Cause: the DTU's Incus proxy device binds to 0.0.0.0:<PORT> inside the colima Linux VM. Under Virtualization.framework, localhost on the macOS host is not bridged into the VM's listening sockets.

Workaround: substitute the colima VM's IP for localhost. On a default colima install:

http://192.168.64.2:<PORT>/api/health   # instead of http://localhost:<PORT>/api/health

Find the VM IP via colima status (look for the address line) or colima ls -j (the address field). For non-default colima profiles, substitute that profile's VM address.

Proper fix: the engine should detect the colima/Linux-VM topology when the calling host is non-Linux and emit VM-routable URLs in the access output of amplifier-digital-twin list. Tracking this here for now since the repo does not have issues enabled.

Development

For development setup and test workflows, see docs/development.md.

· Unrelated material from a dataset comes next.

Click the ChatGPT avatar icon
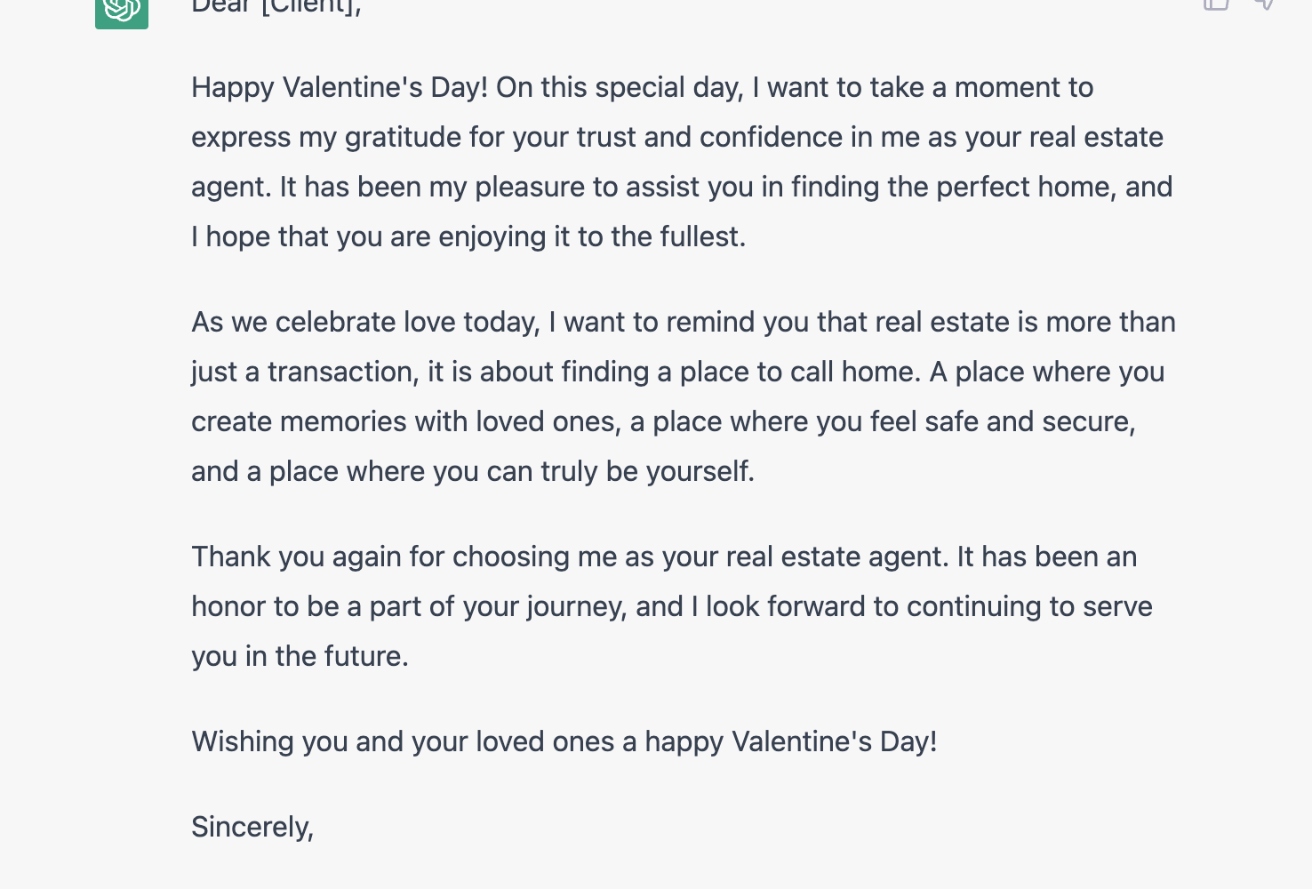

For a full manual walkthrough of spinning up Gitea, mirroring repos, launching an environment, and using Amplifier inside it, see docs/manual_verification.md.

Contributing

Note

This project is not currently accepting external contributions, but we're actively working toward opening this up. We value community input and look forward to collaborating in the future. For now, feel free to fork and experiment!

Most contributions require you to agree to a Contributor License Agreement (CLA) declaring that you have the right to, and actually do, grant us the rights to use your contribution. For details, visit Contributor License Agreements.

When you submit a pull request, a CLA bot will automatically determine whether you need to provide a CLA and decorate the PR appropriately (e.g., status check, comment). Simply follow the instructions provided by the bot. You will only need to do this once across all repos using our CLA.

This project has adopted the Microsoft Open Source Code of Conduct. For more information see the Code of Conduct FAQ or contact opencode@microsoft.com with any additional questions or comments.

Trademarks

This project may contain trademarks or logos for projects, products, or services. Authorized use of Microsoft trademarks or logos is subject to and must follow Microsoft's Trademark & Brand Guidelines. Use of Microsoft trademarks or logos in modified versions of this project must not cause confusion or imply Microsoft sponsorship. Any use of third-party trademarks or logos are subject to those third-party's policies.